*** EXTRACTED ENTRIES Section Begins ***
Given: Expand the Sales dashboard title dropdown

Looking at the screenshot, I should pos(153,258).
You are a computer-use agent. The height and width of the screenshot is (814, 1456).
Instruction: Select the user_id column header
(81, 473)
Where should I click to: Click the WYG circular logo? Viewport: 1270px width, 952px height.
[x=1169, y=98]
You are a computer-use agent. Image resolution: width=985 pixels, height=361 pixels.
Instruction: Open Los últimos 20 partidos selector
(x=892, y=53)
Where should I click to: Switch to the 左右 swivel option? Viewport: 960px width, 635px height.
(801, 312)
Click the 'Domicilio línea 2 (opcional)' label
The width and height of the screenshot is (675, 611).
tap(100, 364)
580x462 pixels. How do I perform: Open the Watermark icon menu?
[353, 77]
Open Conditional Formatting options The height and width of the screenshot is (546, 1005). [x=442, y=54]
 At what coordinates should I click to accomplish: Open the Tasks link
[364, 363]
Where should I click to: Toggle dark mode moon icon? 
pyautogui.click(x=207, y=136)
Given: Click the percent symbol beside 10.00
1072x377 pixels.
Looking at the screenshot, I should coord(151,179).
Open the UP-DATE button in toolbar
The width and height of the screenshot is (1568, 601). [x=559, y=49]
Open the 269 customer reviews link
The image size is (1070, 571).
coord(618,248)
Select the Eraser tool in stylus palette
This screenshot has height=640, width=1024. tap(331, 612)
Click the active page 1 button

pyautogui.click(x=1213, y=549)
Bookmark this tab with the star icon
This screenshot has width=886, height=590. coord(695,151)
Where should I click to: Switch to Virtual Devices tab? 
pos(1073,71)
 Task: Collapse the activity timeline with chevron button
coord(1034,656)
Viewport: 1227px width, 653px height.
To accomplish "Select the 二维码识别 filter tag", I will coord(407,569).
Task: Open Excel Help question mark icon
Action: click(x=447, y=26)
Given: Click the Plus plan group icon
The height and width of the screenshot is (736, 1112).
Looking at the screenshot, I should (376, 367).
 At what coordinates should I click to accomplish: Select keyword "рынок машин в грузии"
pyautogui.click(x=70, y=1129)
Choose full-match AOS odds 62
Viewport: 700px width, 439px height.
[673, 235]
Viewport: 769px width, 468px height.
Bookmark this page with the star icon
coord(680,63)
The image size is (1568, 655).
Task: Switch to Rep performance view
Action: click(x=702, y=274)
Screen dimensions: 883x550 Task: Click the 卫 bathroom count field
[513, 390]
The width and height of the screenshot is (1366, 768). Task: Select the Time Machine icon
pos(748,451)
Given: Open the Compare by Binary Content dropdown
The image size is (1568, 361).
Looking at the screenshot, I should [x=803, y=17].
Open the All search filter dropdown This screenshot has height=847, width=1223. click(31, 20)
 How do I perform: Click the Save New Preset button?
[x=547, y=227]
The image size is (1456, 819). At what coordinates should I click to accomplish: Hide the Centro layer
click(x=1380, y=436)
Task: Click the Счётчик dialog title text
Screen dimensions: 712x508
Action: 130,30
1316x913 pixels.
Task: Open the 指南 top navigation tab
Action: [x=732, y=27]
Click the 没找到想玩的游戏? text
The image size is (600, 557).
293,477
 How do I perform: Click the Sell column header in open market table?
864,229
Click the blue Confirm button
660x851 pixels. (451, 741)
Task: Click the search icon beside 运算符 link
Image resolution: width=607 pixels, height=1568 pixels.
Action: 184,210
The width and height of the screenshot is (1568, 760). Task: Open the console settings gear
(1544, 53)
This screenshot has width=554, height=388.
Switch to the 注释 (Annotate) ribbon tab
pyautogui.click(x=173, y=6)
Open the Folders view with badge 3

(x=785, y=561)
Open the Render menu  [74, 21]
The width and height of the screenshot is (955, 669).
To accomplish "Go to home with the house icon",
*** EXTRACTED ENTRIES Section Ends ***
TASK INSTRUCTIONS: Look above for the line holding "The height and width of the screenshot is (736, 1112).", then set down exactly that line and every line after it up to and including the line holding "Open the All", with nothing else.

OUTPUT OF THE TASK:
The height and width of the screenshot is (736, 1112).
Looking at the screenshot, I should (376, 367).
 At what coordinates should I click to accomplish: Select keyword "рынок машин в грузии"
pyautogui.click(x=70, y=1129)
Choose full-match AOS odds 62
Viewport: 700px width, 439px height.
[673, 235]
Viewport: 769px width, 468px height.
Bookmark this page with the star icon
coord(680,63)
The image size is (1568, 655).
Task: Switch to Rep performance view
Action: click(x=702, y=274)
Screen dimensions: 883x550 Task: Click the 卫 bathroom count field
[513, 390]
The width and height of the screenshot is (1366, 768). Task: Select the Time Machine icon
pos(748,451)
Given: Open the Compare by Binary Content dropdown
The image size is (1568, 361).
Looking at the screenshot, I should [x=803, y=17].
Open the All search filter dropdown This screenshot has height=847, width=1223. click(31, 20)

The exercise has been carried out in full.